Her hands came down on his back, pulling him close, her fingers twisting the fabric of his shirt up. It felt so good to have him close, and so, so unbelievably painful, like Tantalus desperate for water. It killed her.

“No,” she said into his neck, her voice breaking. "I don't."

He'd never kissed her so much, his hands clamped around her jaw, pulling her as close as he could. It felt different, earnest and desperate, his tongue running across her lips. She knew this was just to placate her, to keep her from falling apart, but she wanted to let herself sink into it. His touch was all she had to tether herself onto.

His hand slid between her thighs and his middle finger pressed against her. She jerked away, her face pained.

"I don't… I don't want this if you're just pitying me."

He set his jaw hard and clamored onto his knees between her legs, gripping hard onto her shorts.

"Does this seem like pity to you?"

A jolt shot through her as he pressed the pad of his thumb against her hard, moving in rough circles, his eyes focused on her. Her nails dug into the mattress, her spine going rigid. It was almost painful, how harsh his touch was, sending shocks along her nerves that rippled through her legs.

"I'm doing this 'cause I want to. You think I'm nice enough to dole out pity sex?"

He had her there.

Murdoc wasn't looking away, pulling her shorts and panties down her thighs, scratching her skin with his nails in his hurry.

His brain was fried and he couldn't hold himself back.

He bit down on the crook of her leg and she grunted, her knees parting, fingers digging into his hair. He dragged his long tongue up her thigh and unceremoniously jammed it inside her, his teeth grazing over her hard, her back arching with a shocked yelp.

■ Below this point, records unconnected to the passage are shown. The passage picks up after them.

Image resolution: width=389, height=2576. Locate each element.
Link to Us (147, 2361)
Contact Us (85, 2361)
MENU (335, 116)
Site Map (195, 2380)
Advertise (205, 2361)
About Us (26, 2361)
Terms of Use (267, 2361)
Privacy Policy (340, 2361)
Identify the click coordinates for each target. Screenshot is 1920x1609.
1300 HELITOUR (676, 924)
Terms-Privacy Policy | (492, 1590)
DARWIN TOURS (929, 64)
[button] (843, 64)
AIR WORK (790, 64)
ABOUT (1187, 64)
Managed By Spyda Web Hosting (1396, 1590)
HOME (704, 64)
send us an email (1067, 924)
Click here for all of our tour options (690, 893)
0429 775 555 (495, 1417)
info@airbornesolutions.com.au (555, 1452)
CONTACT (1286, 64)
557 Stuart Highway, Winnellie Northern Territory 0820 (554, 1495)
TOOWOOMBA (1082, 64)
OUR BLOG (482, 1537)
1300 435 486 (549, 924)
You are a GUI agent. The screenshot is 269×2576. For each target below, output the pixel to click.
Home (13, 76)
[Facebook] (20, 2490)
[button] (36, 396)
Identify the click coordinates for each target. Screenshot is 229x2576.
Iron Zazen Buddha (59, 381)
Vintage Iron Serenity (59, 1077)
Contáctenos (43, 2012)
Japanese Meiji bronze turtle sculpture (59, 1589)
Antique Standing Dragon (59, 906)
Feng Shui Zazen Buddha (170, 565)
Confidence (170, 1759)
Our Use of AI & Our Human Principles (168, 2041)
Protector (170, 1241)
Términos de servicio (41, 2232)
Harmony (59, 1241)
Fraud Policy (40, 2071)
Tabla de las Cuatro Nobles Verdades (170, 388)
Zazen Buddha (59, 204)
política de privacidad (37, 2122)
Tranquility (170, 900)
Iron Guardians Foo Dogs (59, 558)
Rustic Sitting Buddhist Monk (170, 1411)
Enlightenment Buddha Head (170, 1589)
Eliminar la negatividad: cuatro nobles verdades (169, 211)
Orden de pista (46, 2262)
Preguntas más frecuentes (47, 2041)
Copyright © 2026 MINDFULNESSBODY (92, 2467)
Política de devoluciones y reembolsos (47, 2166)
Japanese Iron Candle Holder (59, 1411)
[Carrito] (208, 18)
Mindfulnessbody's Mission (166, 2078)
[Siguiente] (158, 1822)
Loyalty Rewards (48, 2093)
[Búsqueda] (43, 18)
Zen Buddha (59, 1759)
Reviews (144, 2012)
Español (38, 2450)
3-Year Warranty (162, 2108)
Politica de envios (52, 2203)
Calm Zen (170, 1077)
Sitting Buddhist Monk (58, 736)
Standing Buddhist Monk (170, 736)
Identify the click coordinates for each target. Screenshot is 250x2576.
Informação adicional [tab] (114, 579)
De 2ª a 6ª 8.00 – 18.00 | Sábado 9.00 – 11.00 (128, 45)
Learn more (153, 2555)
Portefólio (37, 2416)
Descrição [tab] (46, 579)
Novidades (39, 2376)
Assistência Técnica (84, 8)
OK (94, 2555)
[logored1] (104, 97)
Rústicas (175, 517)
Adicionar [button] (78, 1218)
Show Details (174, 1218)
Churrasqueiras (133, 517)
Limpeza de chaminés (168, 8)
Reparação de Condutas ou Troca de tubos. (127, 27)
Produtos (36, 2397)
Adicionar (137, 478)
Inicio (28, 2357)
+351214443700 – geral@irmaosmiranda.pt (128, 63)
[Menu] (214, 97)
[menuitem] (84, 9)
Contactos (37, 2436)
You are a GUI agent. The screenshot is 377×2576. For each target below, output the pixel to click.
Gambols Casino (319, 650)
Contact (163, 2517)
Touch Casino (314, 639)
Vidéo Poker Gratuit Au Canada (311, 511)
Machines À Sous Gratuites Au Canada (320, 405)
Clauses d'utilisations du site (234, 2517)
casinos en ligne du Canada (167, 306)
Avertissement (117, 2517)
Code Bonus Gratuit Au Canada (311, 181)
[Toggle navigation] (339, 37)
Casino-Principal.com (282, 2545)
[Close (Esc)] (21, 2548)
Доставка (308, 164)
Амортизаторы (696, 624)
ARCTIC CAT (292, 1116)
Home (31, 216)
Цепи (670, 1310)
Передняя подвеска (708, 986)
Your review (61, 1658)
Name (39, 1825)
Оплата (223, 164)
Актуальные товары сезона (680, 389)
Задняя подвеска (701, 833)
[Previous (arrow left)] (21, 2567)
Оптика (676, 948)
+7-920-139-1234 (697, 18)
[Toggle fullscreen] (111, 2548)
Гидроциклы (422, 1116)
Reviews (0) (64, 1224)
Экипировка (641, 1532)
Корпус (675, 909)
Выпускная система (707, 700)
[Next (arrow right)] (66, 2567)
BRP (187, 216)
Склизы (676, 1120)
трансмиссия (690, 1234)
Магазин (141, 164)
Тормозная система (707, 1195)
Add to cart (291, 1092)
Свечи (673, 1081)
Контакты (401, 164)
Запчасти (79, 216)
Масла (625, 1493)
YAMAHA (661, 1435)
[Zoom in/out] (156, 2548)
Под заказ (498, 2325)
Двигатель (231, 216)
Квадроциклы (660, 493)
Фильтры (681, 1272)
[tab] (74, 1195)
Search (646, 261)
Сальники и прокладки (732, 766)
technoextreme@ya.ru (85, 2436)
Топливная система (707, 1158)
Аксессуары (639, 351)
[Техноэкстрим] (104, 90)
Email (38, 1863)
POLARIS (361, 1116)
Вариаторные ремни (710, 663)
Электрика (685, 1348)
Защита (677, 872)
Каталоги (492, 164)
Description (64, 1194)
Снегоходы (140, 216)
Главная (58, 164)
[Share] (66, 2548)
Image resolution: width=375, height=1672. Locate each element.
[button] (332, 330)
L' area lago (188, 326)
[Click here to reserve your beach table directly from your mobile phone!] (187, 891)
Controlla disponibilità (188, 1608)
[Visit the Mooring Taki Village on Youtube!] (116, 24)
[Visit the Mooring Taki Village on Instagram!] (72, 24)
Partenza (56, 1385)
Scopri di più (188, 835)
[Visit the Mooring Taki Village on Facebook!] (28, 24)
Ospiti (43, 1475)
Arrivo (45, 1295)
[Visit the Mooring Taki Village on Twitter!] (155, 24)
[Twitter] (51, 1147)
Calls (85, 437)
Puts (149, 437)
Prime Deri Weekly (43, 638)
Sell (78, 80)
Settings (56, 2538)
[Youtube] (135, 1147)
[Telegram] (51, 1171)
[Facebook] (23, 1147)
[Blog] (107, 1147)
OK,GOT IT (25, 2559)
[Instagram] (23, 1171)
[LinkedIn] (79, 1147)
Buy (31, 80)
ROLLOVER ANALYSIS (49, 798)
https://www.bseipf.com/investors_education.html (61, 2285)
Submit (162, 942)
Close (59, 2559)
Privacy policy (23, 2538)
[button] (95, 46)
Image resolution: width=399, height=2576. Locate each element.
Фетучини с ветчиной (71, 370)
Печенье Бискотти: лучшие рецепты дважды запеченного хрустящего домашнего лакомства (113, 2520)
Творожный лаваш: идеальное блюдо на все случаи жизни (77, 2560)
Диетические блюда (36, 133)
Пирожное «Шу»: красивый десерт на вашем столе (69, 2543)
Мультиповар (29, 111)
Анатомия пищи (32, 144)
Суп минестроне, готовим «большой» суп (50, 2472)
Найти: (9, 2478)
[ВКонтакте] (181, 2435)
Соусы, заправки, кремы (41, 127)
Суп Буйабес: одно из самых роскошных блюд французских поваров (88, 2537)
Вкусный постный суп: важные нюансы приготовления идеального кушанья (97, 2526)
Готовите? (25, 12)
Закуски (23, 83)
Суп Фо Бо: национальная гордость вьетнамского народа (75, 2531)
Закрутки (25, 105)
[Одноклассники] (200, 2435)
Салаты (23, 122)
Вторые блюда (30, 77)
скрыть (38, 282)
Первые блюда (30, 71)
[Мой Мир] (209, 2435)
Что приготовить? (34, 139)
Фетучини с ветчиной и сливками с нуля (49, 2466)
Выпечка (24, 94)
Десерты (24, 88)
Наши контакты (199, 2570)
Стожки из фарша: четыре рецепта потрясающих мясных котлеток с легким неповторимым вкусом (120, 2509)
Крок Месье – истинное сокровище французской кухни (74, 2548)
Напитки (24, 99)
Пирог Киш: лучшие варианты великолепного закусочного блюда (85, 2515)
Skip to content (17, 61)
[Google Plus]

"Muds! Christ, slow down."

He didn't want to slow down. This was the only way he could show her.

He clamped down tight on her wrists to keep her from wriggling away, his eyes boring into her. She was making a strained sound that made him boil over. He spread her legs wide as he coated her in sloppy, vicious kisses. Her hips pushed into him, his tongue merciless and his sharp teeth harsh against her, overwhelming and riding the edge of pain and blinding pleasure.

"M-Murdoc, it's too much," she panted.

He let go of her wrists and wrapped his hands around her ankles, forcing her legs wider, ignoring her squirming, refusing to let up even as her nails dug into his shoulders.

He recognized the desperate way she was grabbing him. She needed him. This was something he could handle. Her nails sunk in as he bit down.

"Murdoc!" she snapped.

She grabbed him by the jaw, tilting his face up. He saw the twisted look on her face, felt the shaking of her legs in his hands, overstimulated and tense. _ Too much. _

He held her legs apart, looking up at her.

"Okay, okay." His shoulders shook with a labored breath. "You done questioning me?"

She couldn't even form words, nodding her head.

"Good," he huffed, wiping the edge of his mouth with his thumb.

He pulled away, leaving her shuddering, and yanked his boots off with some difficulty and laid back on the mattress, pulling her overtop of him. He wanted to look at her. He ran his thumb over the light red marks of his teeth left behind on the inside of her thigh, stroking her skin. God she felt like silk. Angel leaned down to kiss him, a touch so light and gentle that it drove him mad. He needed more, all of her.

His clammy, sweaty fingers slipped against the metal buckle of his belt and he hissed under his breath as he struggled. Angel slapped him away and took over as he desperately unbuttoned his shirt and wrestled out of it. He pulled her shirt over her head and tossed it away, his hands running over her bare back, brushing her hair to the side. She was looking at him with that soft look, the one that made his ice cold heart melt and his chest swell.

He turned and spat into his hand, rubbing himself slick before he pulled her closer. He could almost feel the pulse under her skin. His crazed, focused eyes locked on her as he pushed into her, his jaw dropping with a long moan. Her eyes slipped closed in relief, a deep sigh leaving her.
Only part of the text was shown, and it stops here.